Rubio and Wright take the lead in convincing oil executives to invest in Venezuela.
In addition to Trump himself, Wright this week served as the administration’s point person to fill in the gaps on what happens next. He acknowledged at a Goldman Sachs energy summit that rebuilding Venezuela’s broken oil sector would likely cost “tens of billions of dollars.” The former oil CEO also said he was in contact with oil executives from Chevron, ExxonMobile and ConocoPhillips to plan Venezuela’s future. He said Thursday that Chevron should “rapidly” expand its operations in Venezuela. Spokespeople for the Texas-based oil giant did not respond to a request for comment.
A 100 billion dollar puzzle
It is difficult to overstate the negligence and mismanagement that has left Venezuela’s oil sector in ruins. It has been crippled by years of technical brain drain, equipment theft and corruption that caused the petrostate to lose its position of power in global oil markets.
Even the state of North Dakota now produces more oil than Venezuela every day – 1.1 million barrels versus 900,000, respectively. By comparison, Venezuela produced more than double that amount twenty years ago. Venezuela’s state-owned oil company PDVSA is in dire shape, and the Trump administration is only slowly reducing sanctions in a brazen effort to force the rest of the post-Maduro government it left in power to change direction.
To restore Venezuelan oil production to its record levels reached in the 1970s, it would be necessary a massive influx of capital spending this probably baffles even the most experienced tankers. “From a purely technical perspective, Venezuela could produce four to five times its current level of about a million barrels per day,” Francisco Monaldi, director of the Latin American Energy Program at Rice University’s Baker Institute. wrote on X. “However, achieving this result would require more than a decade of constant effort and investments exceeding $100 billion. »
For oil companies, it is difficult to justify massive new spending when putting more oil on the market would lower prices even further.

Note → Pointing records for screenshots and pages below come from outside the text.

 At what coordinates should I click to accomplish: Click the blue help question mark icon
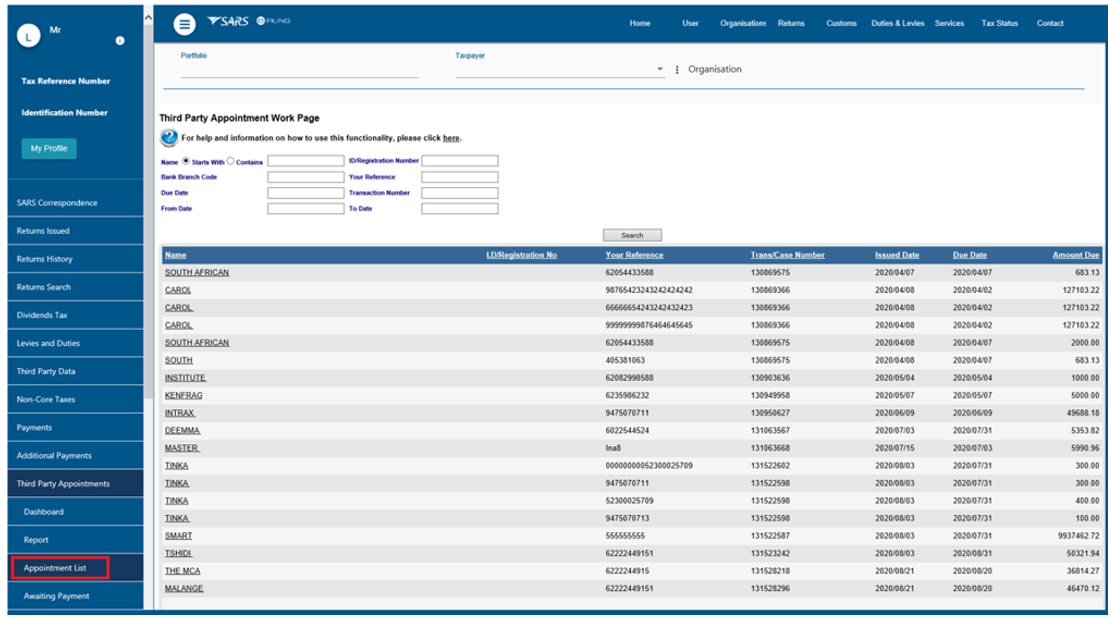coord(169,137)
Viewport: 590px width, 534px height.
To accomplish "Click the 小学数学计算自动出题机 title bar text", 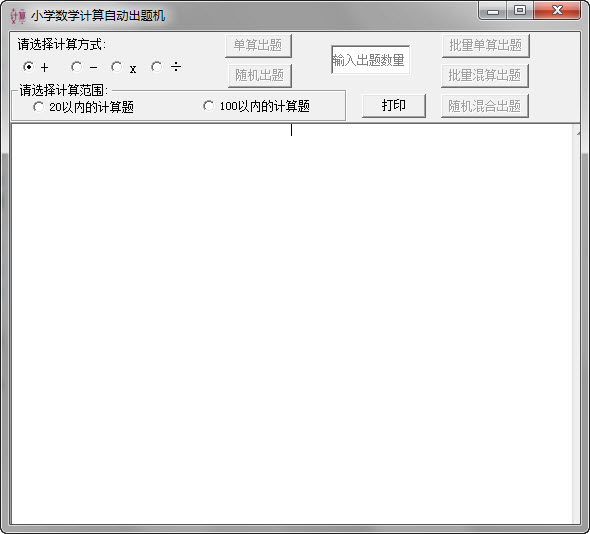I will pyautogui.click(x=98, y=16).
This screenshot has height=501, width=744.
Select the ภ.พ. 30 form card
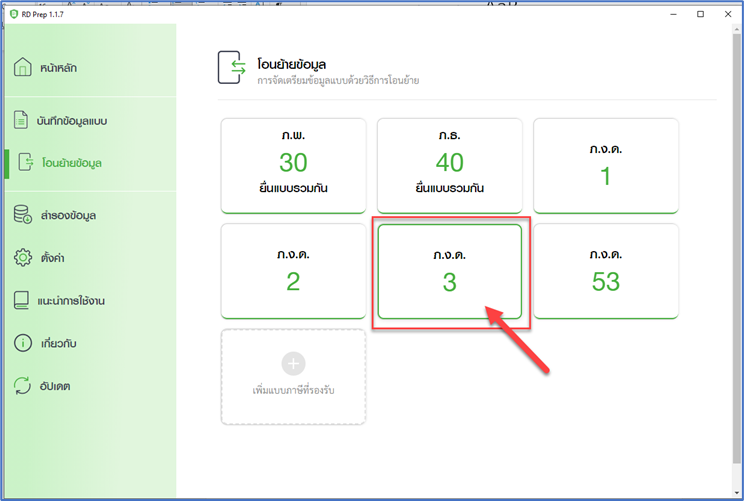pos(293,165)
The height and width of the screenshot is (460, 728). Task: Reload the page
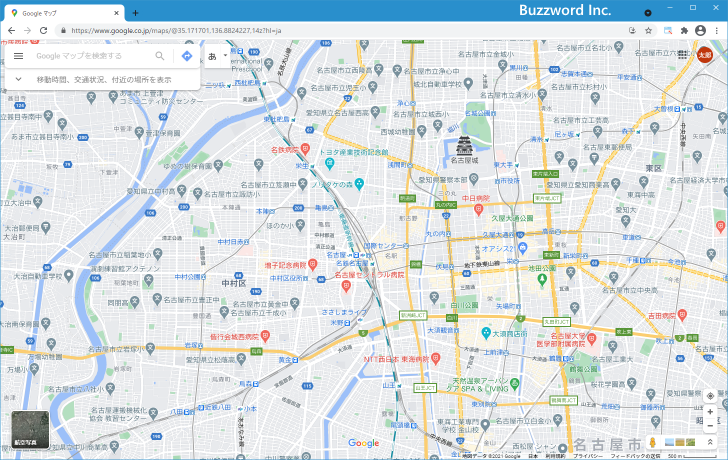pyautogui.click(x=43, y=31)
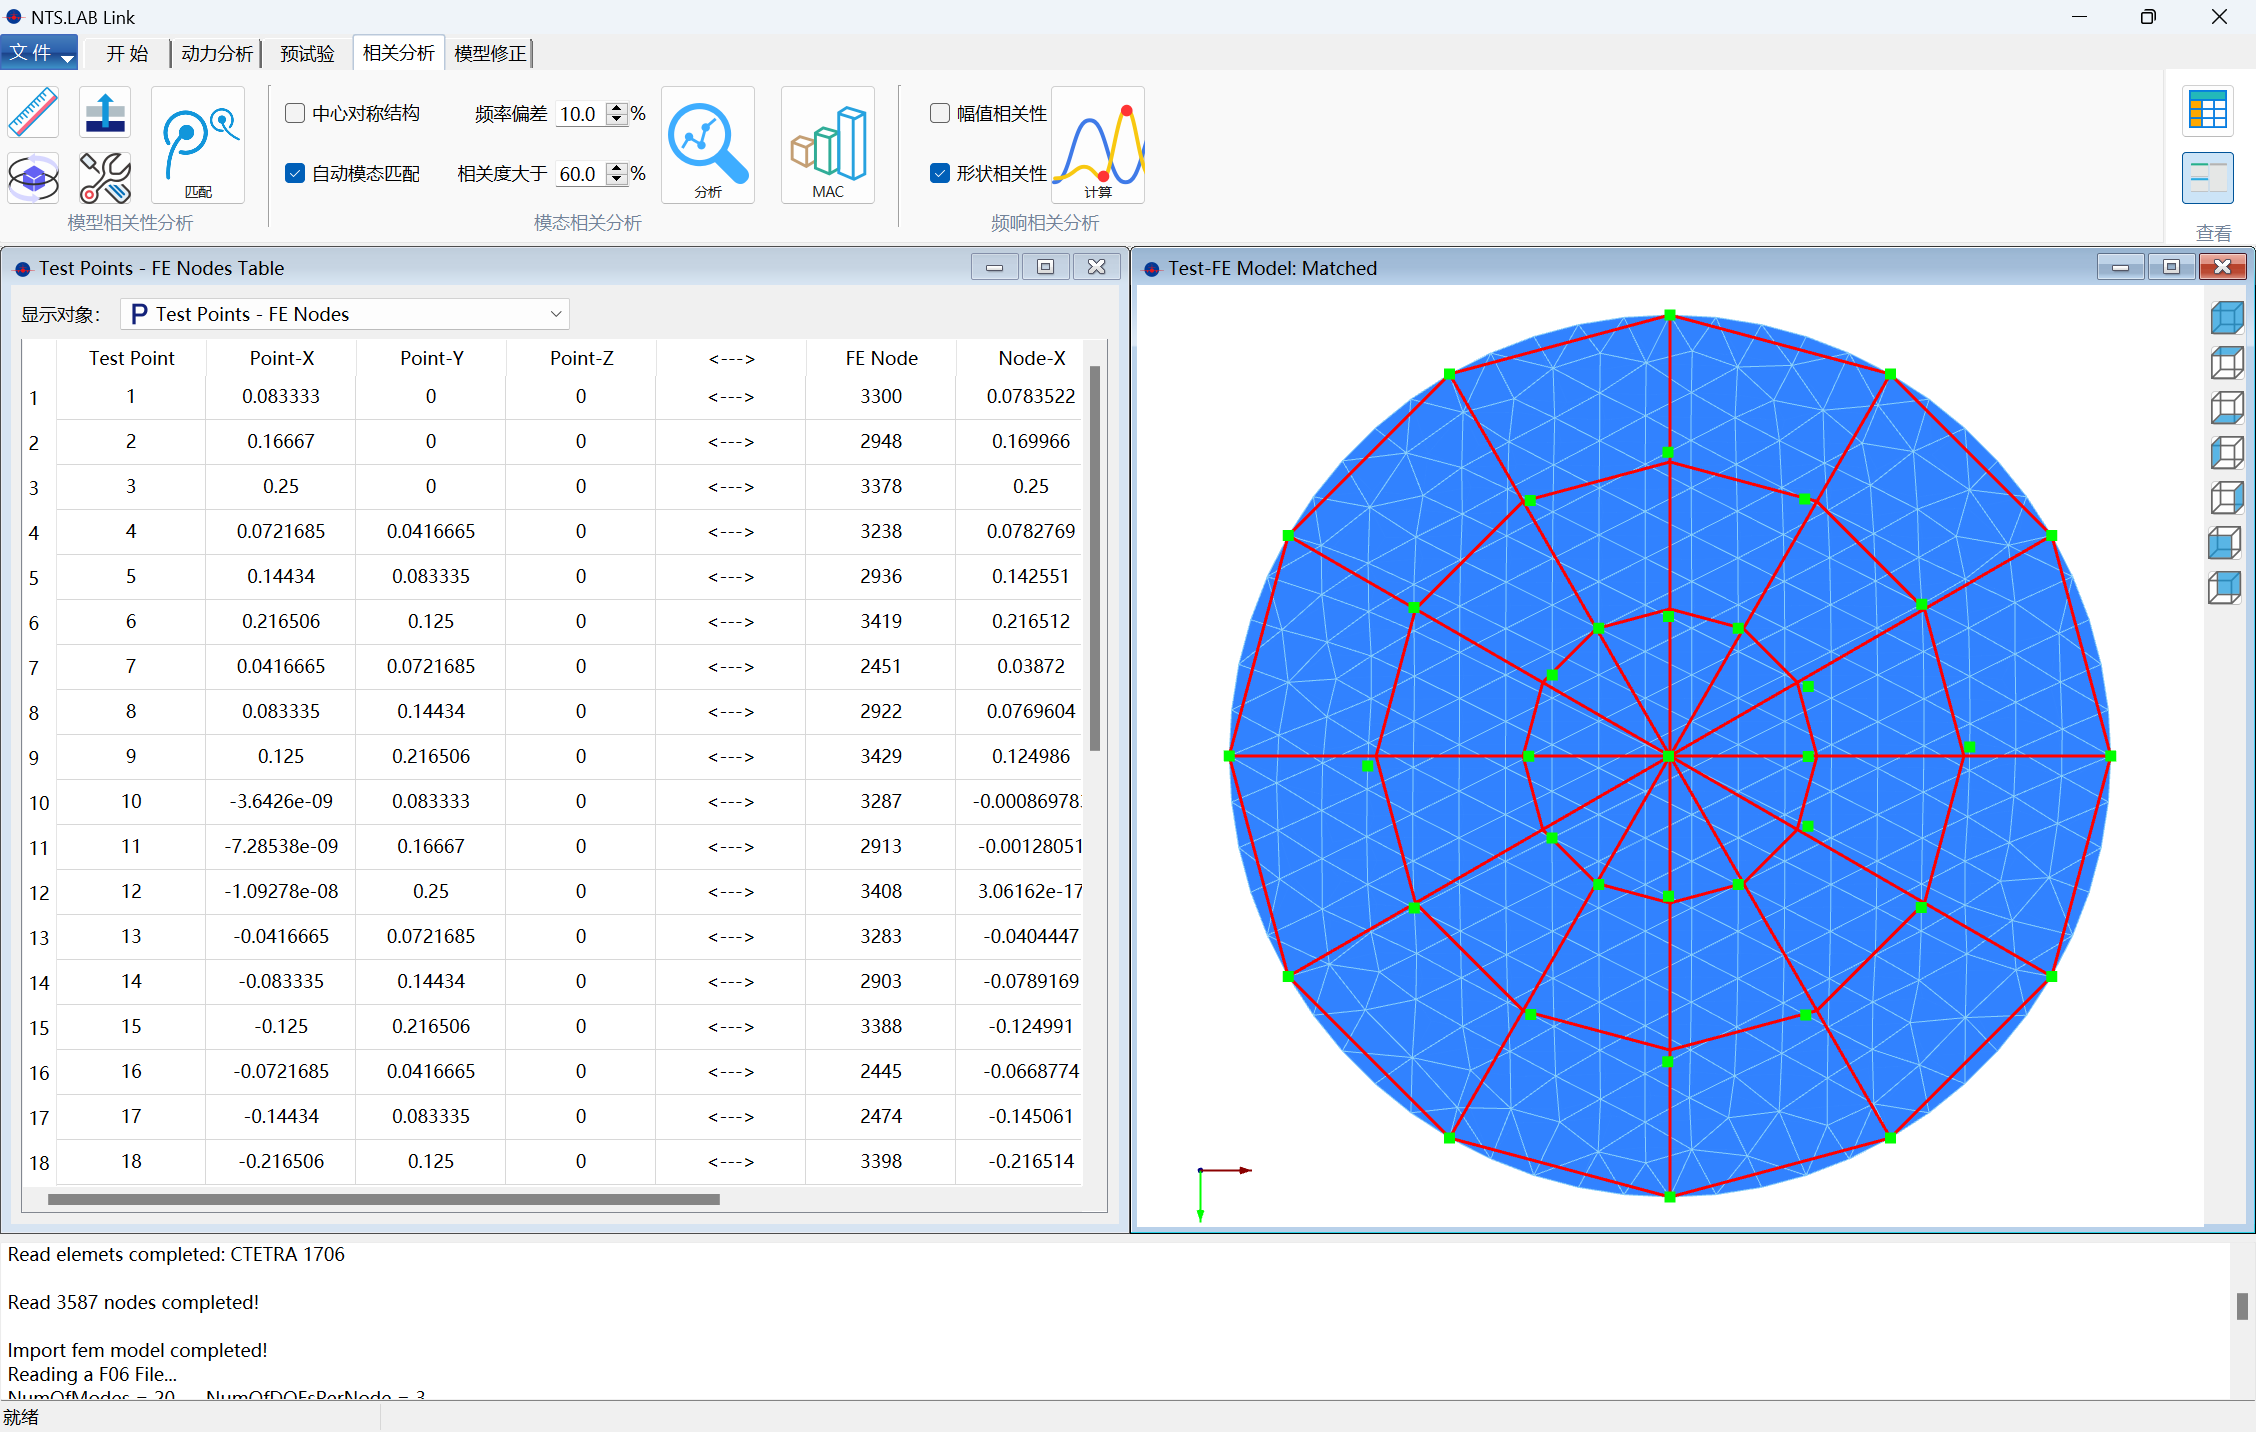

Oil markets are awash with the dark stuff, with prices hovering around $58 a barrel in recent days. There hasn’t been a big change in either direction, given Venezuela’s small share of the current oil market – 1% to be precise. Analysts have long predicted an oil glut this year that would keep oil prices from soaring.

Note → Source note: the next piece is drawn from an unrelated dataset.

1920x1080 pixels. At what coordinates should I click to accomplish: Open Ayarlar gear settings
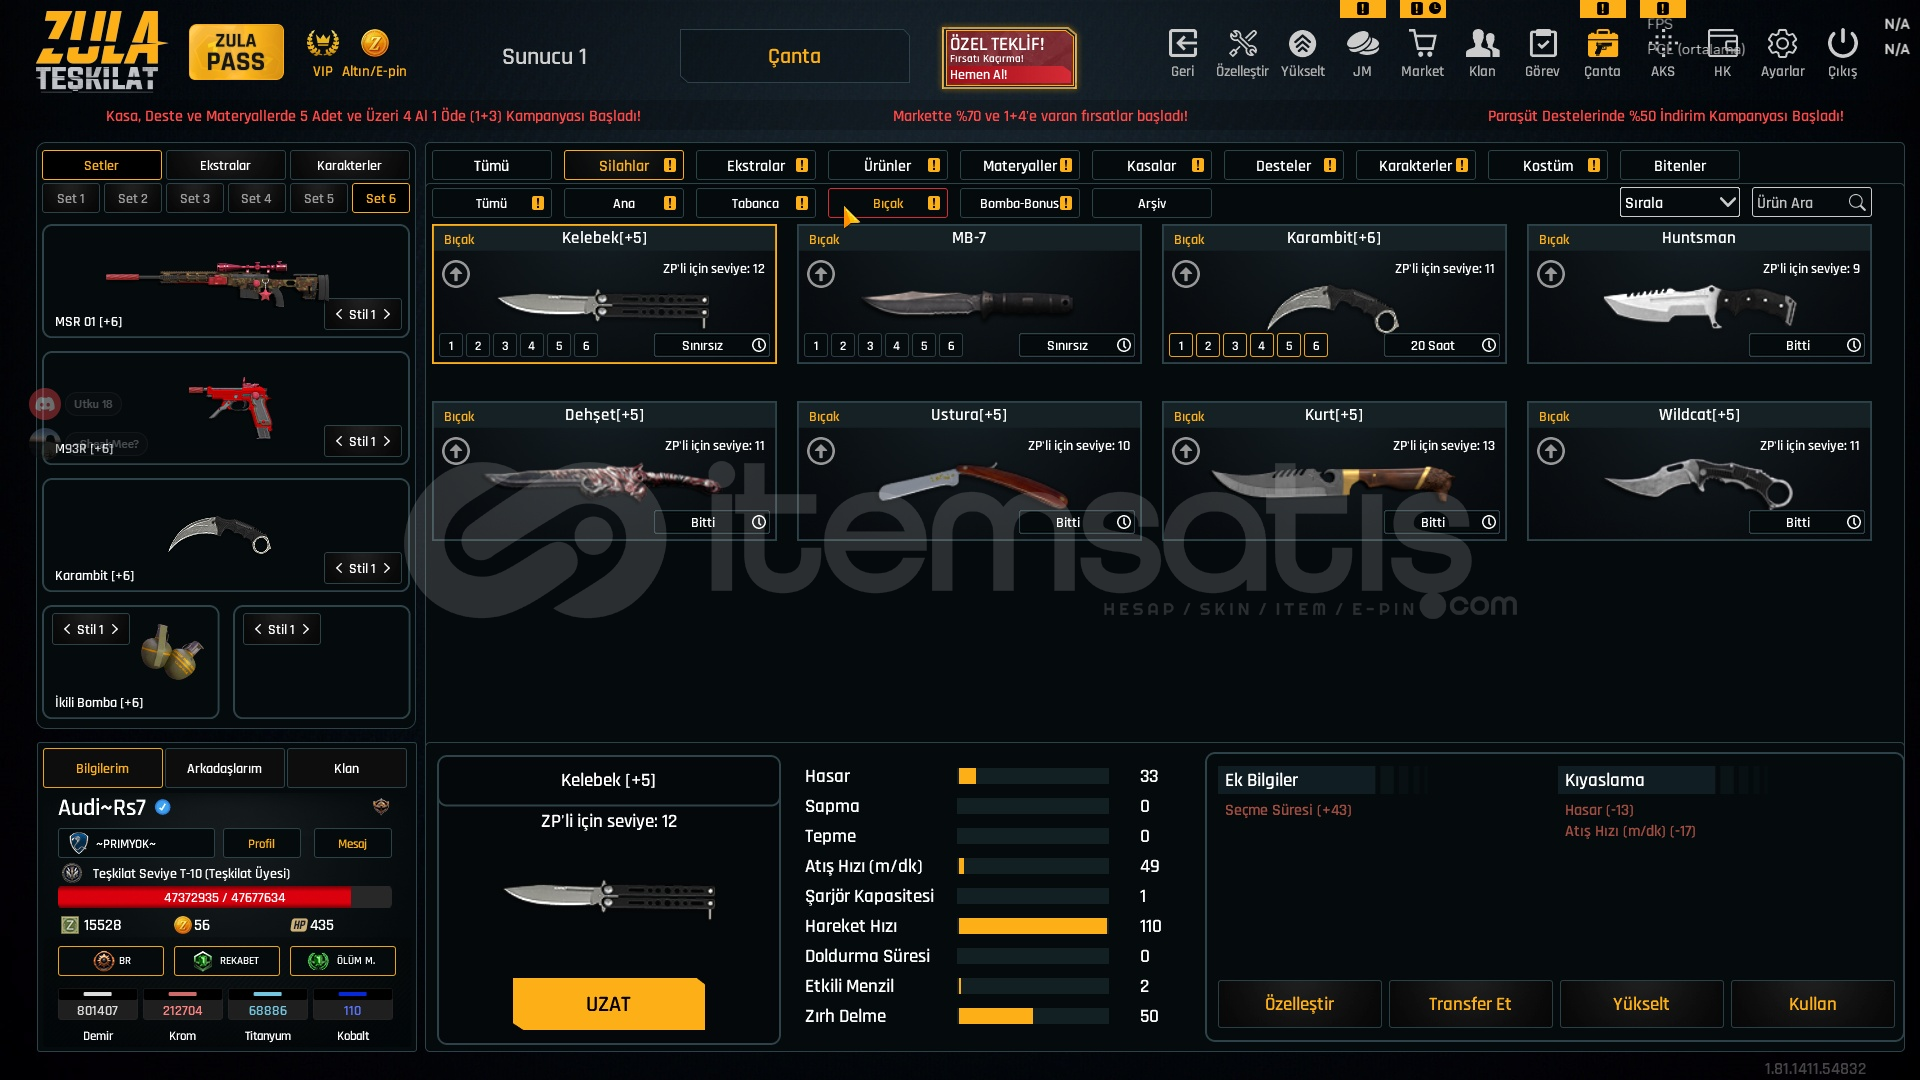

This is a volatile new chapter in Trump’s presidency. First, he was Argentina to save a MAGA-style leader with a $20 billion bailout. It is now up to Venezuela to overthrow a left-wing leader by military force. It is unclear when Trump will curb his appetite for intervention in Latin America and beyond, which is reminiscent of American “gunboat diplomacy” in the 20th century.

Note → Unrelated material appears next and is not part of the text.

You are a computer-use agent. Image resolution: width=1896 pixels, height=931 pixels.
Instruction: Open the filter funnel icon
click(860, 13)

In Trump’s worldview, might is right and the United States should have free rein in the Western Hemisphere. “This is OUR hemisphere,” the State Department wrote in a statement released Monday. social media post. This doctrine would not be out of place in the age of powerful nations dividing the globe into spheres of influence.
Some Republicans favor the United States becoming a more interventionist state. “I think the fact that [Venezuela has] “We have significant oil reserves and those oil reserves have benefited some of our adversaries right now. Maybe it’s time, under the Monroe Doctrine, to prevent that from happening,” Sen. Mike Rounds of South Dakota told Quartz. Venezuela’s biggest customer for heavy crude is China.
For oil companies, it amounts to a “Darth Vader” moment, similar to how foreign governments negotiated with Trump over tariffs that can change month to month. In Star Wars: The Empire Strikes BackDarth Vader delivers a famous sentence: “I’m changing the agreement. Pray you don’t change it further,” Vader said.
If oil companies reach a Venezuela deal with Trump, they should prepare for conditions to change at the speed of a Truth Social article.